Sur la demande de dommages-intérêts au titre d’une résistance abusive
Vu l’article 32-1 du code de procédure civile qui dispose que celui qui agit en justice de manière dilatoire ou abusive peut être condamné à une amende civile d’un maximum de 10.000 € sans préjudice des dommages-intérêts qui seraient réclamés.
Mme [F] ayant réalisé des travaux de reprise en 2016, puis en 2020, la résistance abusive n’est suffisamment caractérisée.
Ni la résistance abusive, ni le préjudice de 5.000 € n’étant démontrés, cette demande sera rejetée.
Sur les demandes accessoires
En application de l’article 696 du code de procédure civile, la partie perdante est condamnée aux dépens, à moins que le juge, par décision motivée, n’en mette la totalité ou une fraction à la charge d’une autre partie.
Le juge qui statue sur un litige peut condamner les parties aux dépens d’une autre instance s’il s’agit de frais relatifs à une instance ayant préparé celle dont il est saisi.
Mme [F], partie perdante, supportera les dépens de la présente instance et de l’instance de référé, en ce compris les frais d’expertise judiciaire.
Me Eric Audineau sera autorisé à recouvrer les dépens dans les conditions de l’article 699 du code de procédure civile.
En application de l’article 700 du code de procédure civile, le juge condamne la partie tenue aux dépens ou qui perd son procès à payer à l’autre partie la somme qu’il détermine, au titre des frais exposés et non compris dans les dépens.
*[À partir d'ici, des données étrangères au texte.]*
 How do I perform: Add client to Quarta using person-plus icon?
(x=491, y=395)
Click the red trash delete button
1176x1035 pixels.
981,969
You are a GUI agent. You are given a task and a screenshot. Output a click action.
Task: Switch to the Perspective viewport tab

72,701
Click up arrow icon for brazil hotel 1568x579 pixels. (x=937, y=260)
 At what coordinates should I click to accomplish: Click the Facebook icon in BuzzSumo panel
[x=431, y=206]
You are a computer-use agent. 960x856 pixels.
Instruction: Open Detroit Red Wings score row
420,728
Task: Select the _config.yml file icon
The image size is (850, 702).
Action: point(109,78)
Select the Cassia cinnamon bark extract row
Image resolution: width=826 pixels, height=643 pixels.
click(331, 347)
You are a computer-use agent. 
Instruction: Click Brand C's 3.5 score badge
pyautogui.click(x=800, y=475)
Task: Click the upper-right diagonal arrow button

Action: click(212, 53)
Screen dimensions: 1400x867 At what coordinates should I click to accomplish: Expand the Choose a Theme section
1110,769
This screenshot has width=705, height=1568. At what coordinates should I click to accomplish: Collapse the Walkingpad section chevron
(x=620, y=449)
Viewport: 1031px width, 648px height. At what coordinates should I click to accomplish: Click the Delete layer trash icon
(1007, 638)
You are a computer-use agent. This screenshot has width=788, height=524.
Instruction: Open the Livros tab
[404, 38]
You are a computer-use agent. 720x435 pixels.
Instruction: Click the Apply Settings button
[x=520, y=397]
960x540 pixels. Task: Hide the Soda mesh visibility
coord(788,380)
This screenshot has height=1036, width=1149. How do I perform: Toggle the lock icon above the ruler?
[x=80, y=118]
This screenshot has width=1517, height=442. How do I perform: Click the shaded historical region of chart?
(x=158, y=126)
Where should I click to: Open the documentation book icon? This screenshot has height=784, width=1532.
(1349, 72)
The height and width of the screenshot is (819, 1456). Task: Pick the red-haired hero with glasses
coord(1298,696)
Le juge tient compte de l’équité ou de la situation économique de la partie condamnée et il peut, même d’office, pour des raisons tirées des mêmes considérations, dire qu’il n’y a pas lieu à cette condamnation.
Mme [F] sera condamnée à verser au syndicat des copropriétaires demandeur une somme de 6.000 € au titre de l’article 700 du code de procédure civile.
La demande de Mme [F] à ce titre sera rejetée.
En application des articles 514 et 515 du code de procédure civile, les décisions de première instance sont de droit exécutoires à titre provisoire à moins que la loi ou la décision rendue n’en dispose autrement.
Le juge peut écarter l’exécution provisoire de droit, en tout ou partie, s’il estime qu’elle est incompatible avec la nature de l’affaire. Il statue d’office ou à la demande d’une partie.
En l’espèce, il n’y a pas lieu de suspendre l’exécution provisoire du jugement.
Les parties seront déboutées de leurs autres demandes plus amples ou contraires.
PAR CES MOTIFS
Le tribunal, statuant après débats en audience publique, en premier ressort et par jugement contradictoire, par mise à disposition au greffe:
REJETTE la demande de communication de pièces de Mme [O] [F] ;
CONDAMNE Mme [O] [F] à verser au syndicat des copropriétaires du [Adresse 5] la somme de 18.339,20€ au titre des travaux de reprise et des frais d’assistance technique et mesures conservatoires ;
REJETTE la demande indemnitaire du syndicat des copropriétaires du [Adresse 5] au titre d’une résistance abusive ;
CONDAMNE Mme [O] [F] à verser au syndicat des copropriétaires du [Adresse 5] la somme de 6.000 € au titre de l’article 700 du code de procédure civile ;
CONDAMNE Mme [O] [F] aux dépens de la présente instance et de l’instance de référé, en ce compris les frais d’expertise judiciaire;
AUTORISE Me Eric Audineau à recouvrer les dépens dans les conditions de l’article 699 du code de procédure civile ;
DIT n’y avoir lieu à suspendre l’exécution provisoire ;
DEBOUTE les parties de leurs autres demandes plus amples ou contraires.
Fait et jugé à Paris le 10 Décembre 2024.